■ PROBLEM REQUIREMENTS
Each entry here is to be restated word for word.

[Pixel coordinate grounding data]
§ §

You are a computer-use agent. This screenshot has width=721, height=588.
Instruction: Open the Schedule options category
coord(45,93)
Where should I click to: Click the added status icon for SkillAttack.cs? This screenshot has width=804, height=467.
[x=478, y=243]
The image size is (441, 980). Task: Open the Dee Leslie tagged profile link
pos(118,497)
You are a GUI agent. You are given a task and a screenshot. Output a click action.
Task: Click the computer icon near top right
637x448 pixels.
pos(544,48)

§ §

■ ANSWER SECTION
You are a computer-use agent. This screenshot has width=721, height=588.
Instruction: Open the Schedule options category
coord(45,93)
Where should I click to: Click the added status icon for SkillAttack.cs? This screenshot has width=804, height=467.
[x=478, y=243]
The image size is (441, 980). Task: Open the Dee Leslie tagged profile link
pos(118,497)
You are a GUI agent. You are given a task and a screenshot. Output a click action.
Task: Click the computer icon near top right
637x448 pixels.
pos(544,48)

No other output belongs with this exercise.